Howard Dean talking to a conservative kitty-cat.

From the National Review:

….the Left thinks the Right is evil. Granting the exceptions that all generalizations allow for, conservatives believe that those on the left are wrong, while those on the left believe that those on the right are bad. Examples are innumerable. Howard Dean, the former head of the Democratic party, said, “In contradistinction to the Republicans, Democrats don’t believe kids ought to go to bed hungry at night.” Rep. Alan Grayson (D., Fla.), among many similar comments, said, “I want to say a few words about what it means to be a Democrat.
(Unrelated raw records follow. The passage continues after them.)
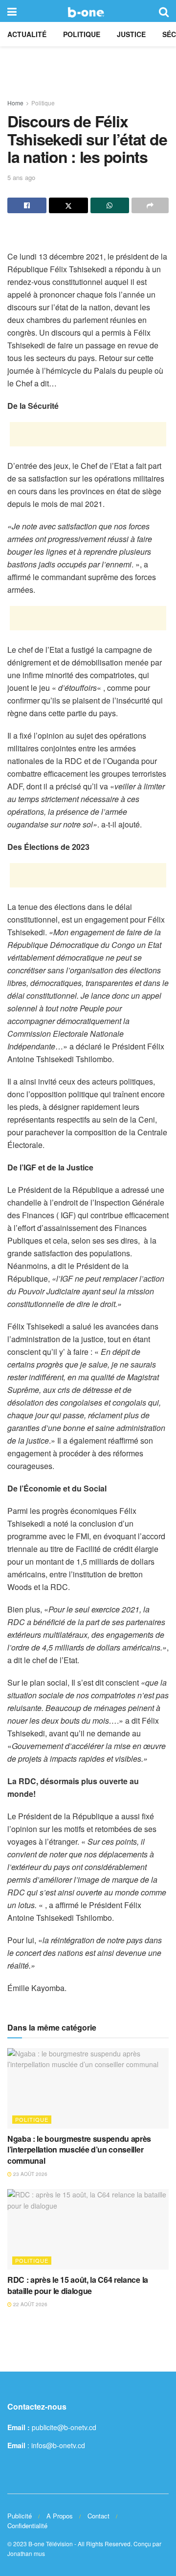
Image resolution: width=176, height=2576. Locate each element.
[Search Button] (164, 11)
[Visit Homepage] (88, 11)
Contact (99, 2515)
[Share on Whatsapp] (110, 205)
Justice (131, 34)
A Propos (59, 2515)
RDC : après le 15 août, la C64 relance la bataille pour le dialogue (77, 2285)
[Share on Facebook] (26, 205)
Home (15, 103)
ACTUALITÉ (26, 34)
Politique (81, 34)
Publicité (19, 2515)
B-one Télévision (50, 2543)
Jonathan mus (26, 2553)
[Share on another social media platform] (150, 205)
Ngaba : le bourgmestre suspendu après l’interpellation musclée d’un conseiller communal (79, 2149)
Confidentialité (27, 2525)
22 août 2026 (29, 2304)
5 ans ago (21, 177)
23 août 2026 (29, 2174)
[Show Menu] (12, 11)
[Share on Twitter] (68, 205)
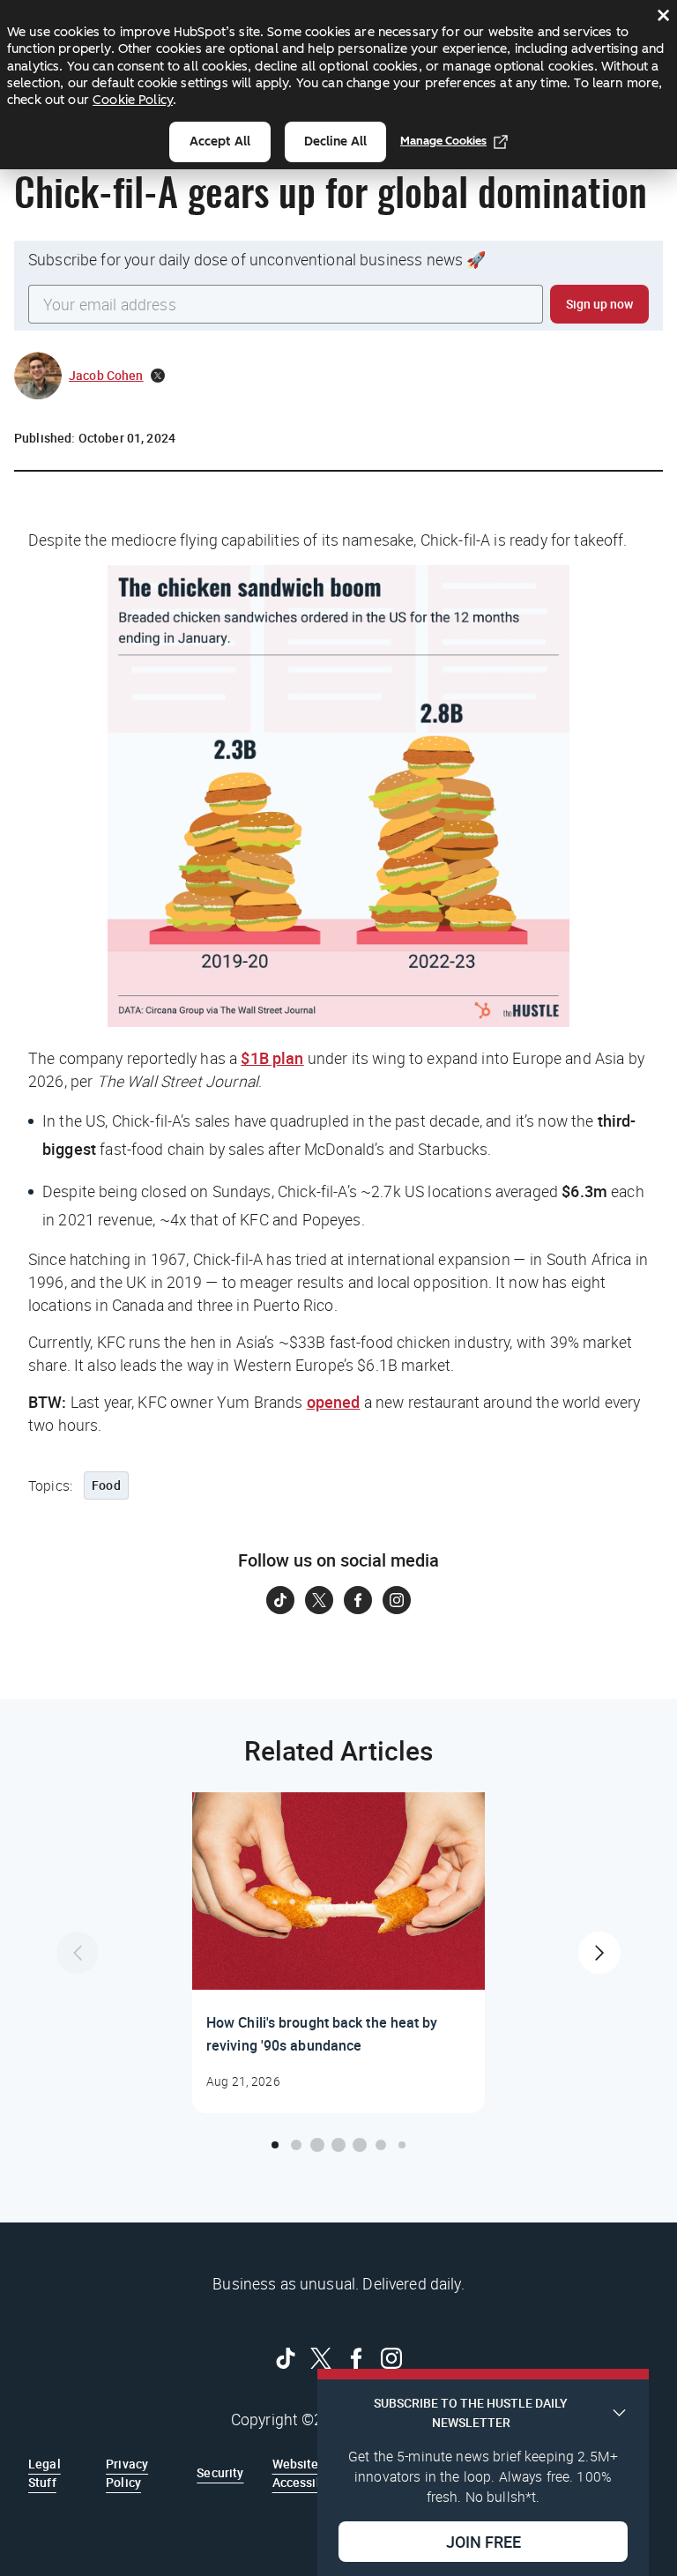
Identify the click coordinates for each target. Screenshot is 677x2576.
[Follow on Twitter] (319, 1600)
It’s very simple: We have a conscience.”

The point is not that there is no hatred for the left to be found on the right – far from it.  But rather, leftist hatred of conservatives is accepted by the mainstream and acceptable from its most public spokespersons.  As the piece goes on to say,

Would mainstream conservative journalists e-mail one another wishes that they could be present while Harry Reid or Nancy Pelosi or Michael Moore died slowly and painfully of a heart attack?

and

Has any spokesman of the Republican party ever said anything analogous about Democrats’ not caring about the suffering of children or not having a conscience?



I’m open to the possibility of someone proving the thesis of this article wrong.  It’s a fair critique to say that the typical reader of the National Review is not going to be sensitive to outlandish statements against liberals by conservatives (including myself).

But I think the point stands, and it is an interesting one.  The amount of vitriol on the left seems to be reaching newer and newer heights.  This is odd from the set that claims to be more sensitive, tolerant, and open than its opponents.  But it’s also detrimental to our ongoing conversation as a democratic people.

Good government demands that citizens be capable of decent, maybe even virtuous, political discourse.  The less we practice this basic part of civic life, the worse our situation will become.  And while the right certainly has its folks who are harmful to this end – here’s looking at you, Glenn Beck – on the left, the most vile kinds of political hate-mongering seem to be increasingly acceptable from the leaders of America’s left.

To paraphrase Jean Bethke Elshtain – when addressing a different kind of hate – “One cannot effectively critique what one loathes.”